_Your instructions_: Please repeat exactly the lines from the one containing "660x414 pixels." to the end of the entries below, both included, and omit all pictures.

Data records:
──────────
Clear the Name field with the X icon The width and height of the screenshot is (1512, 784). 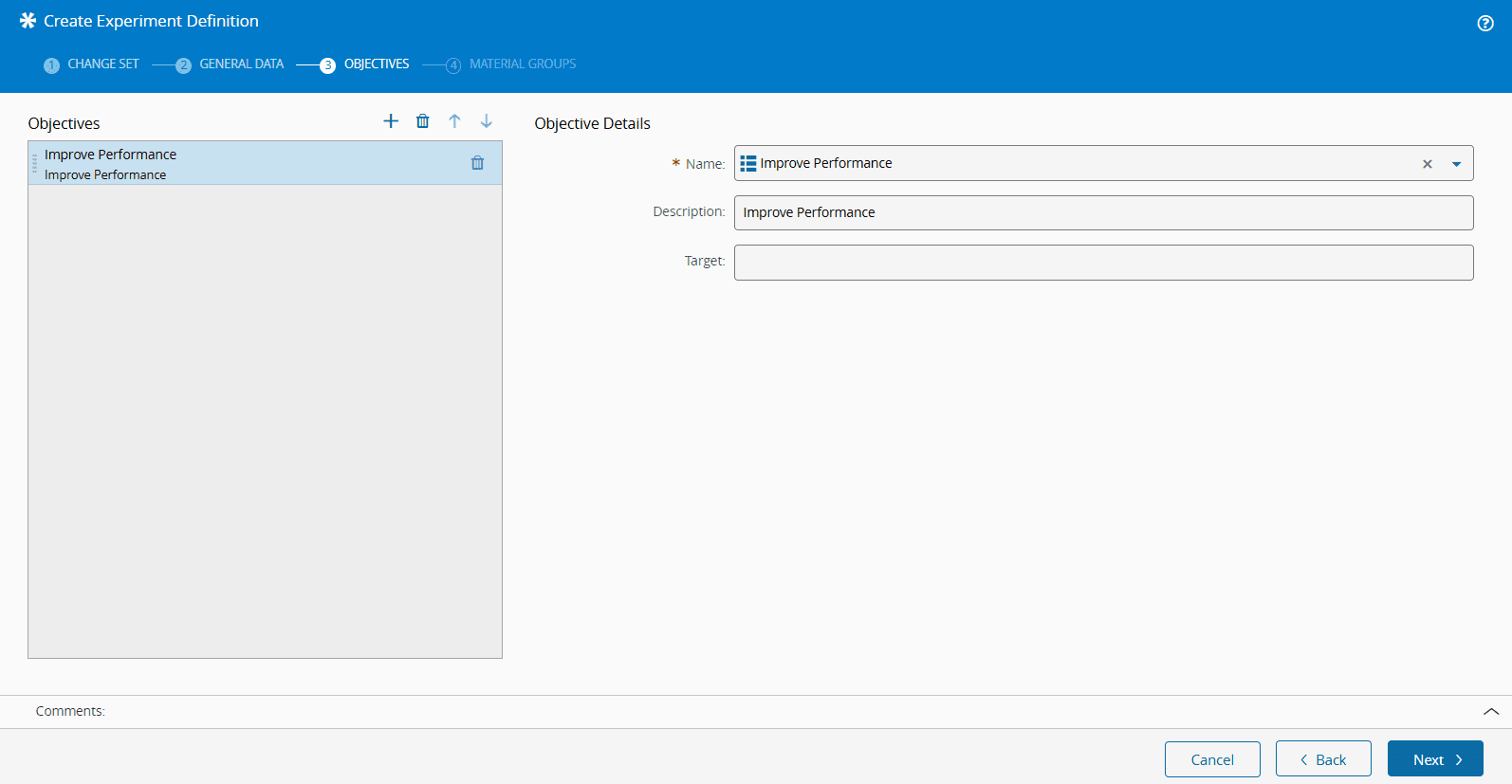[x=1427, y=164]
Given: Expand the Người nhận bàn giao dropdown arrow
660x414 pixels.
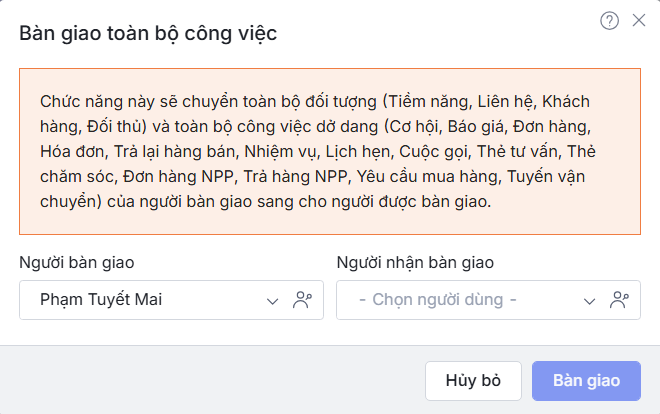Looking at the screenshot, I should coord(590,300).
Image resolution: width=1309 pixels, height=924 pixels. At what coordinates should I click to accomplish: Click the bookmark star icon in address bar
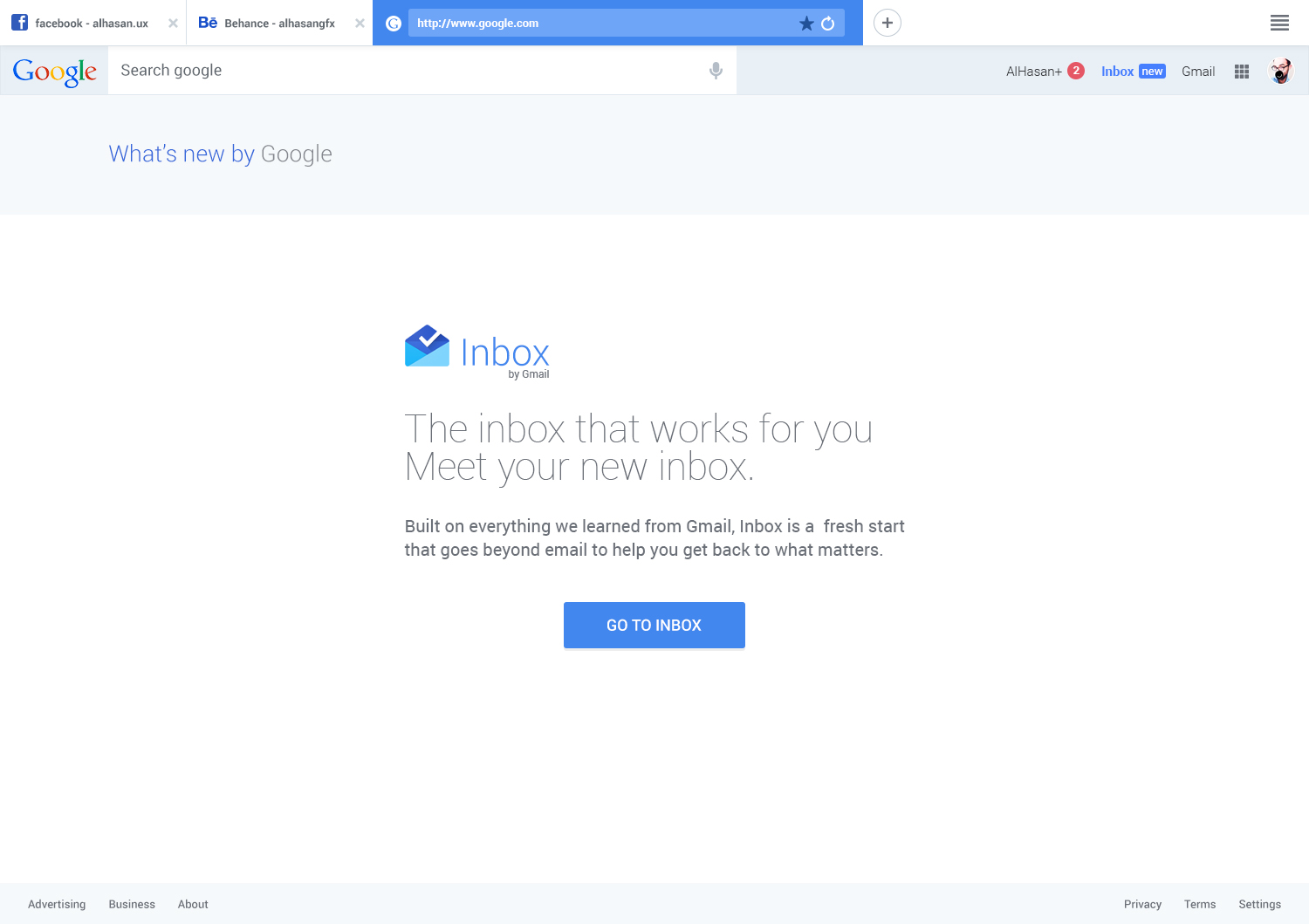point(806,24)
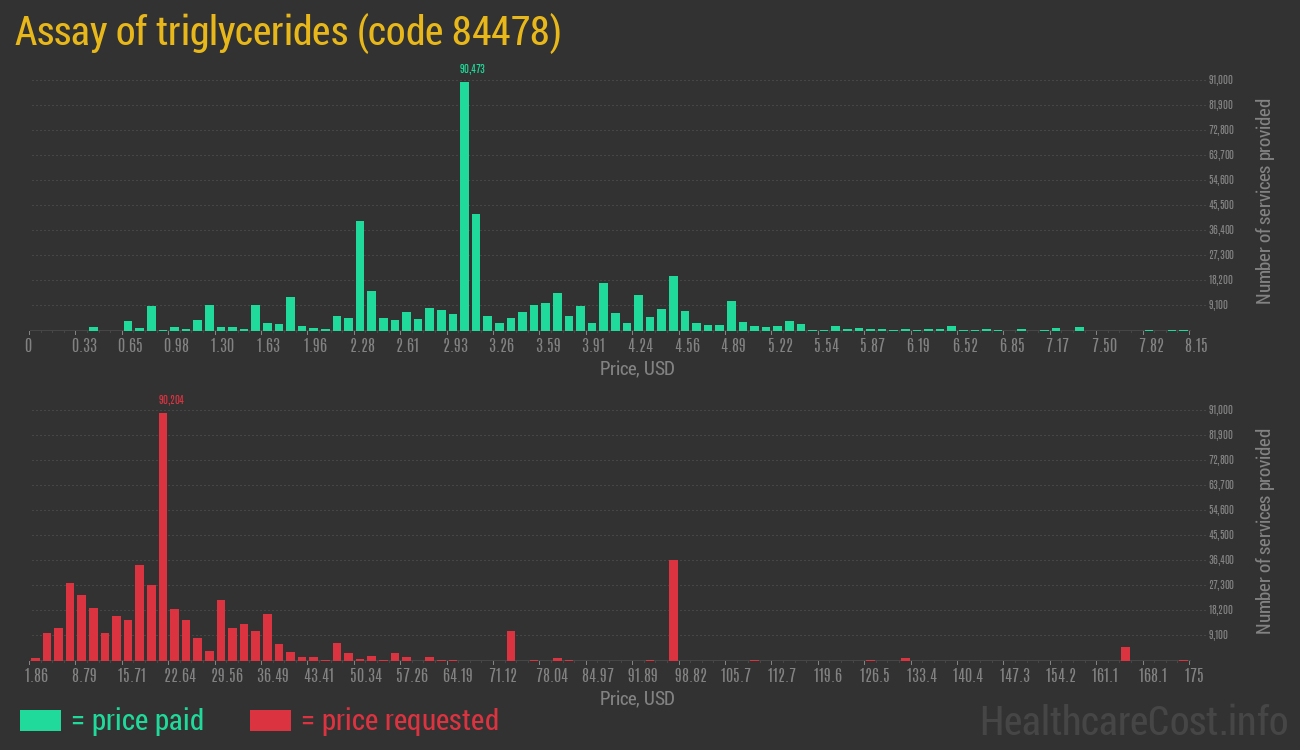
Task: Click the tall green bar near 2.28
Action: [x=360, y=275]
──────────
_Exercise response_:
660x414 pixels.
Looking at the screenshot, I should coord(590,300).
Image resolution: width=1309 pixels, height=924 pixels. At what coordinates should I click to accomplish: Click the bookmark star icon in address bar
point(806,24)
Task: Click the tall green bar near 2.28
Action: [x=360, y=275]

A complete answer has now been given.